Turn the lines below, from the one containing "843x474 pixels. How" through the one containing "Looking at the screenshot, I should click(x=17, y=87).", into a Markdown table with two columns, Row and Line. Number each line in the Row column and skip any blank lines.
==========
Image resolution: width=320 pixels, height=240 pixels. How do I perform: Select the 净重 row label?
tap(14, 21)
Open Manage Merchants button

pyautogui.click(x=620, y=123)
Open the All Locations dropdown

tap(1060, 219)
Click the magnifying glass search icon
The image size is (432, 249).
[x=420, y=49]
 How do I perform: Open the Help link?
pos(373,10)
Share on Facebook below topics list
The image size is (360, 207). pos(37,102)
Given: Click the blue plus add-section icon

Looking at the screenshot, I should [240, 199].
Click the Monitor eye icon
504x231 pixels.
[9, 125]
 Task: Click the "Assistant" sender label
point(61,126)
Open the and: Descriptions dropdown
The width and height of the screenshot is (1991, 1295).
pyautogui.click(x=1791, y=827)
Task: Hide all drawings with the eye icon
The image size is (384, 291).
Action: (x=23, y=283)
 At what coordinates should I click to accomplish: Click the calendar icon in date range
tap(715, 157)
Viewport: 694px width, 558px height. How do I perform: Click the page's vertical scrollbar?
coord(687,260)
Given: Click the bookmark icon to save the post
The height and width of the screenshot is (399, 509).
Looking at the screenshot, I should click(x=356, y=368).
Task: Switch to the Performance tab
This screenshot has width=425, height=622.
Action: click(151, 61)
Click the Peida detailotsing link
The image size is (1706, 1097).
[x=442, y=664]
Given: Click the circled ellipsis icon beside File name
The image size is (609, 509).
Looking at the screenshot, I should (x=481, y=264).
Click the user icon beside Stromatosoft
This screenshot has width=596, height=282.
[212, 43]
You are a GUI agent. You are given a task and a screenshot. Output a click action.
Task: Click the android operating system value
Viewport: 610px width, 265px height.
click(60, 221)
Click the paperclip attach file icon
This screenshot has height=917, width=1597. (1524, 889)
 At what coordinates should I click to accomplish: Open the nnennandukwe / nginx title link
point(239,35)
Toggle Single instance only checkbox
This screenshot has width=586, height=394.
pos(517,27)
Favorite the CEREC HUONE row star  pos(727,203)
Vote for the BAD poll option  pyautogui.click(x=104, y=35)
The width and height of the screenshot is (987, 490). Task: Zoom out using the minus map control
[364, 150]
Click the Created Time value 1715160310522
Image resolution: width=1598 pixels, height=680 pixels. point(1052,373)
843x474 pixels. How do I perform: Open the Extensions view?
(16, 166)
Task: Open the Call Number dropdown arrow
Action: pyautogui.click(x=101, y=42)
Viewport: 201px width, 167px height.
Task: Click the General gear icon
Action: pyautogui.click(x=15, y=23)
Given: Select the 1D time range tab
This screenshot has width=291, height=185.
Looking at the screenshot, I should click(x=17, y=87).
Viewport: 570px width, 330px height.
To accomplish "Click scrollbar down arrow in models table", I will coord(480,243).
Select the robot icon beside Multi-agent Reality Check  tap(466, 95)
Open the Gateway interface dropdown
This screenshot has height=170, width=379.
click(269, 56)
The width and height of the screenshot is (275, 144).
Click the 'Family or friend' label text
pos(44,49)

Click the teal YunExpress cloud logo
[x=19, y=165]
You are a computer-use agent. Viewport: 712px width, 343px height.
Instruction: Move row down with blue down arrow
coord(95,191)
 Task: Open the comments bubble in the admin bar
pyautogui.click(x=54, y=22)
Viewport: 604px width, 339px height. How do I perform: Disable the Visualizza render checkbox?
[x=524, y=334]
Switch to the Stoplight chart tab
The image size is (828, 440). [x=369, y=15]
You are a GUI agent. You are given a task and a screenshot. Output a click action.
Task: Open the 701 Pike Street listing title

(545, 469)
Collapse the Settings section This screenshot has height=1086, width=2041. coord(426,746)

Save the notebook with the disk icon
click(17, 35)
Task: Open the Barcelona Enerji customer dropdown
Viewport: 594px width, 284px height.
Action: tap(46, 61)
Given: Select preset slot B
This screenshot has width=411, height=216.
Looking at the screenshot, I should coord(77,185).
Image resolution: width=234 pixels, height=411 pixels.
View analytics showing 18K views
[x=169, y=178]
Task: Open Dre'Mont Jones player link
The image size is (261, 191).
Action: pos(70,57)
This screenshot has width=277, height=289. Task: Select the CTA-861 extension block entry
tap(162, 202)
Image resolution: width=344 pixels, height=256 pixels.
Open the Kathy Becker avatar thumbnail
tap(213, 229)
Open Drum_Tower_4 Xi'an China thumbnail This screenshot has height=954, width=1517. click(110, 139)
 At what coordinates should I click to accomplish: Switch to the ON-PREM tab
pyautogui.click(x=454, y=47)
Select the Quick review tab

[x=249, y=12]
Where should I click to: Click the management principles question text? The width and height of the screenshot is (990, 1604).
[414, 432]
==========
* [Result of the exercise]
| Row | Line |
|---|---|
| 1 | 843x474 pixels. How do I perform: Open the Extensions view? |
| 2 | (16, 166) |
| 3 | Task: Open the Call Number dropdown arrow |
| 4 | Action: pyautogui.click(x=101, y=42) |
| 5 | Viewport: 201px width, 167px height. |
| 6 | Task: Click the General gear icon |
| 7 | Action: pyautogui.click(x=15, y=23) |
| 8 | Given: Select the 1D time range tab |
| 9 | This screenshot has width=291, height=185. |
| 10 | Looking at the screenshot, I should click(x=17, y=87). |